A practical example follows in the next article.

The data visualisation process

We all have unconscious processes which necessitate external input to effect change. Though my student helped me realise that I had developed innate mathematical reasoning for deciding between statistical charts, it wasn’t until I stepped into the business world and evolved an analytical eye that I honed my decision process.

I have found that the most effective way to create a data visualisation is to incorporate the scientific method.

Question: Before we collect or interrogate data for information, we must always begin by formulating a question. For example, you may be curious about the correlation between certain variables.
Hypothesise: Develop a null hypothesis for your question.
Predict: Predict the results of your question. If you are visually inclined, you might try mapping these in a flow chart.
Collect: Collect data and determine the space of possible charts by assessing the data types of your selected variables.
Filter: Filter these visualisations to ensure the purpose of the charts is congruent with the question that you need to answer.
Test: Test whether any of the chosen visualisations provide a satisfactory response to your hypothesis.

Your unique situation determines whether another variable adds value to the hypothesis or narrows the narrative overmuch. Once a visualisation is chosen, we can add dimensions through plot elements such as colour, size, data point shapes and facetting.

**Fig 2:** The data visualisation process.

At times, we might need to combine datasets to satisfy our questions; this situation commonly occurs when either formulating a question (Step 1) or incorporating more variables (after Step 6). If this happens, additional cleaning and processing may be required before proceeding to the subsequent steps.

There are also times when we require a collection of visualisations, such as when building a dashboard (as shown in the article banner) 😉. In this case, we might want to formulate a collection of questions.

Choosing a chart by data type

Further categorisation of data types

In the first post of the Fundamentals Series, we categorised numeric data as continuous or discrete. Though it may not be mathematically correct, we can extend this thought process to other types of data:

Textual data

Continuous: free-text data
Discrete: categorical data

Temporal data

Continuous: continuous-time intervals
Discrete: sequenced time-series data

Similar to the example of histograms and column charts, categorising all data types in this way allows us to perceive nuanced differences between standard statistical graphs, and therefore understand (from first principles) which type of visualisation is appropriate.

PROVIDED DATA
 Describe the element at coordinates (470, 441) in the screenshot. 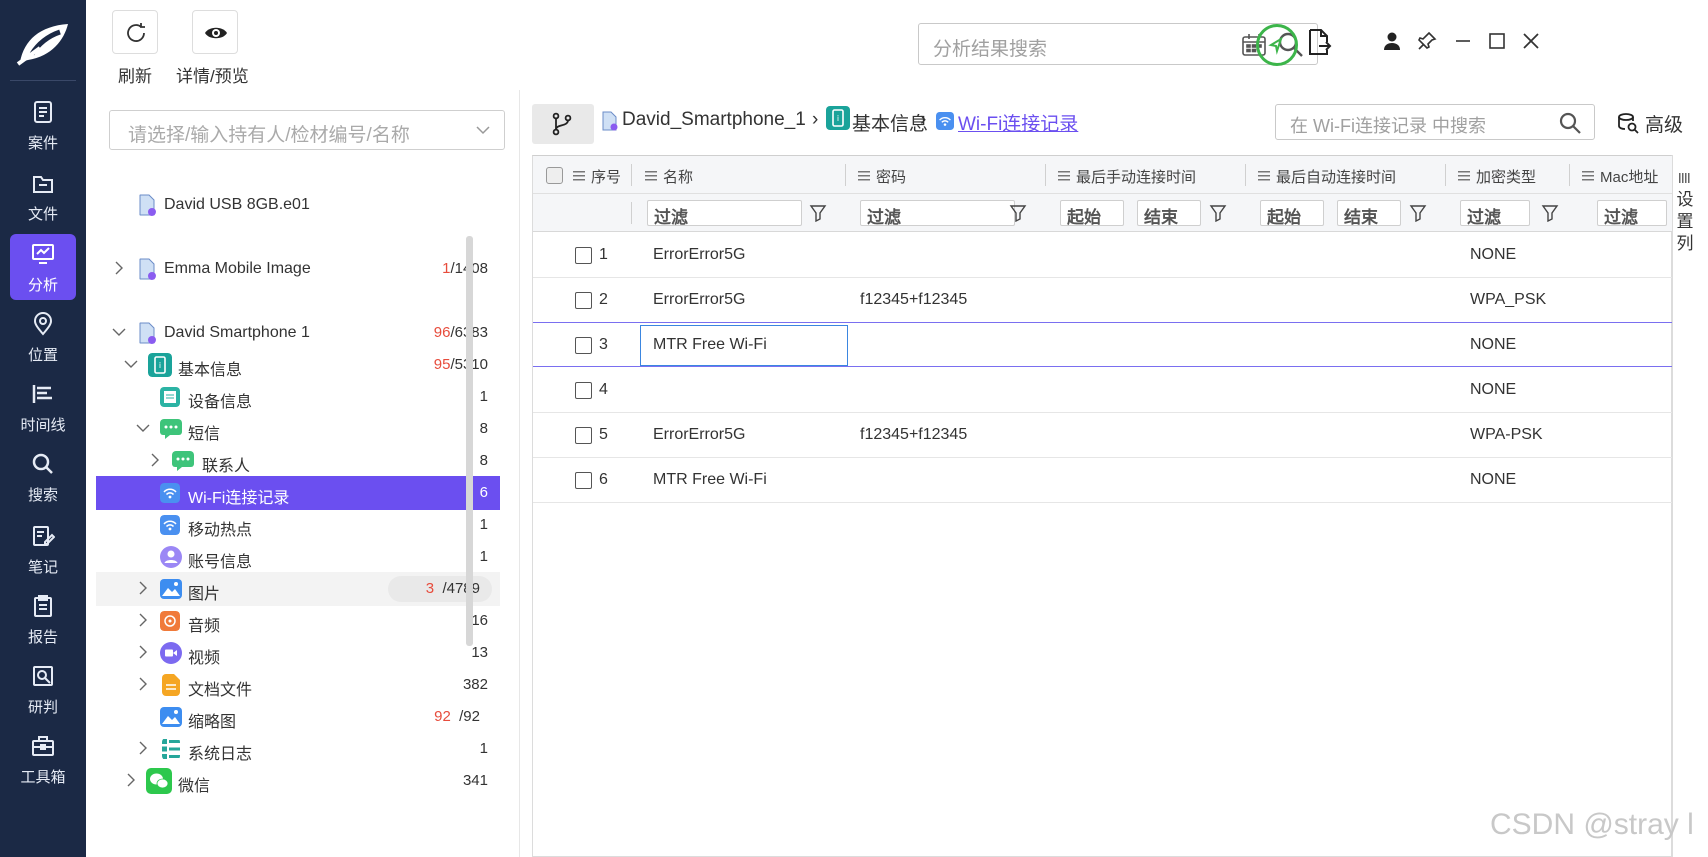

TASK BRIEF
Please reproduce the stretch of the data visualization passage from "Predict: Predict the" through "shapes and facetting.", word for word.

OUTPUT FOR THIS TASK
Predict: Predict the results of your question. If you are visually inclined, you might try mapping these in a flow chart.
Collect: Collect data and determine the space of possible charts by assessing the data types of your selected variables.
Filter: Filter these visualisations to ensure the purpose of the charts is congruent with the question that you need to answer.
Test: Test whether any of the chosen visualisations provide a satisfactory response to your hypothesis.

Your unique situation determines whether another variable adds value to the hypothesis or narrows the narrative overmuch. Once a visualisation is chosen, we can add dimensions through plot elements such as colour, size, data point shapes and facetting.